(Source data)
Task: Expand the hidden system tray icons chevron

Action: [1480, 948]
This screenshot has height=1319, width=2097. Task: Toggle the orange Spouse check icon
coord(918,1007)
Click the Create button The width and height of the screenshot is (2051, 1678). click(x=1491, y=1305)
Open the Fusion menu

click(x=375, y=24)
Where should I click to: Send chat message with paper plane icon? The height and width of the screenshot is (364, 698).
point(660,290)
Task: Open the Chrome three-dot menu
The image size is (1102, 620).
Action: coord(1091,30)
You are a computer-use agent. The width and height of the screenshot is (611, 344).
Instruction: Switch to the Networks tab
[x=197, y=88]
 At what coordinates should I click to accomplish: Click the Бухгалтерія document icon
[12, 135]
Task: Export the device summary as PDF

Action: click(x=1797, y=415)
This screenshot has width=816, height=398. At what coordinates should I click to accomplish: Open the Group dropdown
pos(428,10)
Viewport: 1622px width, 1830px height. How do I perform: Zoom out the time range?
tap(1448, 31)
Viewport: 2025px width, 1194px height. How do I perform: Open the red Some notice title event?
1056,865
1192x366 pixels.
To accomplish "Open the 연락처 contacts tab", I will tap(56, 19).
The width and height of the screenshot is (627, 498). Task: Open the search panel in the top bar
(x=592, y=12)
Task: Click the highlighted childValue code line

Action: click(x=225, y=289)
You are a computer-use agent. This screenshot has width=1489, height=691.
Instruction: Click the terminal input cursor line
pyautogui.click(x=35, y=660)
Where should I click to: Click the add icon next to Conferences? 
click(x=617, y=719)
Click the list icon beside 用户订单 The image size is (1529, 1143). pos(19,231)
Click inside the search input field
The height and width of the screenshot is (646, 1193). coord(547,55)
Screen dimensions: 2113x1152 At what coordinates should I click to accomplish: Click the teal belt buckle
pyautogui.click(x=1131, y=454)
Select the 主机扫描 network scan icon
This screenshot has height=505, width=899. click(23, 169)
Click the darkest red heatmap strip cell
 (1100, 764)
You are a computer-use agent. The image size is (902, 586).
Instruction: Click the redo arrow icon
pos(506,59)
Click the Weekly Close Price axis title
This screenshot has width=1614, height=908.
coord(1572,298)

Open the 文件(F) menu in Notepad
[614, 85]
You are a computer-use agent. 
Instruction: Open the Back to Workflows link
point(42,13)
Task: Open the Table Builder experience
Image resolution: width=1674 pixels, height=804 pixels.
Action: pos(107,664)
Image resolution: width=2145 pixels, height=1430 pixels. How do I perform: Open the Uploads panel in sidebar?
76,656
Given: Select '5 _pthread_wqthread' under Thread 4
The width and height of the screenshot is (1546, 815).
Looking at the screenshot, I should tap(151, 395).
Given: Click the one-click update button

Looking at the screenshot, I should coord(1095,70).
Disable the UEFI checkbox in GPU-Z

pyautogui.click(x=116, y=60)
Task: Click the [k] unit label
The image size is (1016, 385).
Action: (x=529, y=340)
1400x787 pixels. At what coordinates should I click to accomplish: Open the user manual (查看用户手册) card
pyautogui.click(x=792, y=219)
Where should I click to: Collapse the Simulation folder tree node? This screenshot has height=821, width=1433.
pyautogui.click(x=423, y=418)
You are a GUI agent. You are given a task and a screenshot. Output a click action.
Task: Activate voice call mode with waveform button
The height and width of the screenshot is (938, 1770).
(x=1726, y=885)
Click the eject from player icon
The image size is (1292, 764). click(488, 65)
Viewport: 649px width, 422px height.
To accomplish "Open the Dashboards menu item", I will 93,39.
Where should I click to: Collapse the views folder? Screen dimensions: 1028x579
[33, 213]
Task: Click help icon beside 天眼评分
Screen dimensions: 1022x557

Your goal
Please return a copy of each line in the entries that has the string "computer".

Response for this exercise
You are a computer-use agent. The width and height of the screenshot is (611, 344).
You are a computer-use agent. This screenshot has width=1489, height=691.
You are a computer-use agent. The image size is (902, 586).
You are a computer-use agent. 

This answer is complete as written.